***** Data extract
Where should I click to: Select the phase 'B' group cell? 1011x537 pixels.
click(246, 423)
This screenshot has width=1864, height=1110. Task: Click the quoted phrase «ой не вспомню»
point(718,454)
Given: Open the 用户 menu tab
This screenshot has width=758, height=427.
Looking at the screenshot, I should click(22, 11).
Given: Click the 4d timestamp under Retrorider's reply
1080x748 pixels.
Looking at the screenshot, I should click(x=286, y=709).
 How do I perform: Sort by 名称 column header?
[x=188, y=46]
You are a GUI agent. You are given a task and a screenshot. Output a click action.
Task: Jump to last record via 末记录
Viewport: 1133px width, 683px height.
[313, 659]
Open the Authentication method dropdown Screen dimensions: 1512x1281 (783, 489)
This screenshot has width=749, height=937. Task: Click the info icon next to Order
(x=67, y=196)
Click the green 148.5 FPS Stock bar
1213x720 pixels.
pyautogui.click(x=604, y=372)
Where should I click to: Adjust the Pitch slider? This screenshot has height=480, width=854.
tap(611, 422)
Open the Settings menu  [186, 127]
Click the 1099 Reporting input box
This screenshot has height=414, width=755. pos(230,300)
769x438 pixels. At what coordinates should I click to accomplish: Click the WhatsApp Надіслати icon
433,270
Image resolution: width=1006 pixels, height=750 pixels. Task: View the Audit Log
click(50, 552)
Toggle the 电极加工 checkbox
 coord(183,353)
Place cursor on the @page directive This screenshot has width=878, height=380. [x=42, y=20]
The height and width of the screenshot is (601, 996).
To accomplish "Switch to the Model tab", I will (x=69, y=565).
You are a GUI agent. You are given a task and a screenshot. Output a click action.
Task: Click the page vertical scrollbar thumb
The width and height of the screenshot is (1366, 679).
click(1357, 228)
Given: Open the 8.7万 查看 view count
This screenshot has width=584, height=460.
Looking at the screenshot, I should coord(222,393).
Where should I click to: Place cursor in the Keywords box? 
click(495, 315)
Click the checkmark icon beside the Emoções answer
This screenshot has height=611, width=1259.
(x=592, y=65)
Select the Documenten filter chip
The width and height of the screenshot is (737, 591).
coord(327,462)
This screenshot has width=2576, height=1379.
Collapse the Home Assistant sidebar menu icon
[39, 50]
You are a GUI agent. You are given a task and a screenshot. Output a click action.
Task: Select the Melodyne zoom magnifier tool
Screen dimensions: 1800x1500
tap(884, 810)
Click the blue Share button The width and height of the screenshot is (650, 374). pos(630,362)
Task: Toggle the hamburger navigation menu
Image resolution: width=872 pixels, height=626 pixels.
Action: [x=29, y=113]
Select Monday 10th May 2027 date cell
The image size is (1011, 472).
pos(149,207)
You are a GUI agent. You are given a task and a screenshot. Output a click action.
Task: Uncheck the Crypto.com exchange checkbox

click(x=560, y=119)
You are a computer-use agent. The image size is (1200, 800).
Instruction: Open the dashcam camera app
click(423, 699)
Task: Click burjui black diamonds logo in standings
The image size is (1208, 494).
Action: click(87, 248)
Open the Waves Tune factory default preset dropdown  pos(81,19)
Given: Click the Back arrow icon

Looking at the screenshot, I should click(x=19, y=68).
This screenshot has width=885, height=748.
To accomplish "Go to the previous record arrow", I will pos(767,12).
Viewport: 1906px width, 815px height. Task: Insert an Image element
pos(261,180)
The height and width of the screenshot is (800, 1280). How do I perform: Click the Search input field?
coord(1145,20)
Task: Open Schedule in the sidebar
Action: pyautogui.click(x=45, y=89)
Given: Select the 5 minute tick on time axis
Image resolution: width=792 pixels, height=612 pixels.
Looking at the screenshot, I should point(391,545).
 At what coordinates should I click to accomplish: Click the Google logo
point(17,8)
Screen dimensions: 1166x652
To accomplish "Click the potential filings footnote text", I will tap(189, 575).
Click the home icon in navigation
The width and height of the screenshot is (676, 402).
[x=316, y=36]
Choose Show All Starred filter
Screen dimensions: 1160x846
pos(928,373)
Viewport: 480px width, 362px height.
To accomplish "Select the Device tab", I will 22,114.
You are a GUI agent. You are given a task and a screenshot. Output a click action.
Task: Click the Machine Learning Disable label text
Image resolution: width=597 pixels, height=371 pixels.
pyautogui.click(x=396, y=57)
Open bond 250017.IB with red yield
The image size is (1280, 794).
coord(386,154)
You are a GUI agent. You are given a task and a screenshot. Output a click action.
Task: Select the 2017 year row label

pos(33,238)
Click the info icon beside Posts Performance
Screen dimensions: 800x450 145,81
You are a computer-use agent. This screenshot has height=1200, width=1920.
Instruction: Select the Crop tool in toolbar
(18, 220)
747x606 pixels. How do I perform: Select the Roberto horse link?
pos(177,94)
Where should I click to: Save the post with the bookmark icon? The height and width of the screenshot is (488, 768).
**********
Word for word, restate the entries that appear above.

## Solution
Where should I click to: Select the phase 'B' group cell? 1011x537 pixels.
click(246, 423)
This screenshot has width=1864, height=1110. Task: Click the quoted phrase «ой не вспомню»
point(718,454)
Given: Open the 用户 menu tab
This screenshot has width=758, height=427.
Looking at the screenshot, I should click(22, 11).
Given: Click the 4d timestamp under Retrorider's reply
1080x748 pixels.
Looking at the screenshot, I should click(x=286, y=709).
 How do I perform: Sort by 名称 column header?
[x=188, y=46]
You are a GUI agent. You are given a task and a screenshot. Output a click action.
Task: Jump to last record via 末记录
Viewport: 1133px width, 683px height.
[313, 659]
Open the Authentication method dropdown Screen dimensions: 1512x1281 (783, 489)
This screenshot has width=749, height=937. Task: Click the info icon next to Order
(x=67, y=196)
Click the green 148.5 FPS Stock bar
1213x720 pixels.
pyautogui.click(x=604, y=372)
Where should I click to: Adjust the Pitch slider? This screenshot has height=480, width=854.
tap(611, 422)
Open the Settings menu  [186, 127]
Click the 1099 Reporting input box
This screenshot has height=414, width=755. pos(230,300)
769x438 pixels. At what coordinates should I click to accomplish: Click the WhatsApp Надіслати icon
433,270
Image resolution: width=1006 pixels, height=750 pixels. Task: View the Audit Log
click(50, 552)
Toggle the 电极加工 checkbox
 coord(183,353)
Place cursor on the @page directive This screenshot has width=878, height=380. [x=42, y=20]
The height and width of the screenshot is (601, 996).
To accomplish "Switch to the Model tab", I will (x=69, y=565).
You are a GUI agent. You are given a task and a screenshot. Output a click action.
Task: Click the page vertical scrollbar thumb
The width and height of the screenshot is (1366, 679).
click(1357, 228)
Given: Open the 8.7万 查看 view count
This screenshot has width=584, height=460.
Looking at the screenshot, I should coord(222,393).
Where should I click to: Place cursor in the Keywords box? 
click(495, 315)
Click the checkmark icon beside the Emoções answer
This screenshot has height=611, width=1259.
(x=592, y=65)
Select the Documenten filter chip
The width and height of the screenshot is (737, 591).
coord(327,462)
This screenshot has width=2576, height=1379.
Collapse the Home Assistant sidebar menu icon
[39, 50]
You are a GUI agent. You are given a task and a screenshot. Output a click action.
Task: Select the Melodyne zoom magnifier tool
Screen dimensions: 1800x1500
tap(884, 810)
Click the blue Share button The width and height of the screenshot is (650, 374). pos(630,362)
Task: Toggle the hamburger navigation menu
Image resolution: width=872 pixels, height=626 pixels.
Action: [x=29, y=113]
Select Monday 10th May 2027 date cell
The image size is (1011, 472).
pos(149,207)
You are a GUI agent. You are given a task and a screenshot. Output a click action.
Task: Uncheck the Crypto.com exchange checkbox

click(x=560, y=119)
You are a computer-use agent. The image size is (1200, 800).
Instruction: Open the dashcam camera app
click(423, 699)
Task: Click burjui black diamonds logo in standings
The image size is (1208, 494).
Action: click(87, 248)
Open the Waves Tune factory default preset dropdown  pos(81,19)
Given: Click the Back arrow icon

Looking at the screenshot, I should click(x=19, y=68).
This screenshot has width=885, height=748.
To accomplish "Go to the previous record arrow", I will pos(767,12).
Viewport: 1906px width, 815px height. Task: Insert an Image element
pos(261,180)
The height and width of the screenshot is (800, 1280). How do I perform: Click the Search input field?
coord(1145,20)
Task: Open Schedule in the sidebar
Action: pyautogui.click(x=45, y=89)
Given: Select the 5 minute tick on time axis
Image resolution: width=792 pixels, height=612 pixels.
Looking at the screenshot, I should point(391,545).
 At what coordinates should I click to accomplish: Click the Google logo
point(17,8)
Screen dimensions: 1166x652
To accomplish "Click the potential filings footnote text", I will tap(189, 575).
Click the home icon in navigation
The width and height of the screenshot is (676, 402).
[x=316, y=36]
Choose Show All Starred filter
Screen dimensions: 1160x846
pos(928,373)
Viewport: 480px width, 362px height.
To accomplish "Select the Device tab", I will 22,114.
You are a GUI agent. You are given a task and a screenshot. Output a click action.
Task: Click the Machine Learning Disable label text
Image resolution: width=597 pixels, height=371 pixels.
pyautogui.click(x=396, y=57)
Open bond 250017.IB with red yield
The image size is (1280, 794).
coord(386,154)
You are a GUI agent. You are given a task and a screenshot. Output a click action.
Task: Select the 2017 year row label

pos(33,238)
Click the info icon beside Posts Performance
Screen dimensions: 800x450 145,81
You are a computer-use agent. This screenshot has height=1200, width=1920.
Instruction: Select the Crop tool in toolbar
(18, 220)
747x606 pixels. How do I perform: Select the Roberto horse link?
pos(177,94)
Where should I click to: Save the post with the bookmark icon? The height and width of the screenshot is (488, 768).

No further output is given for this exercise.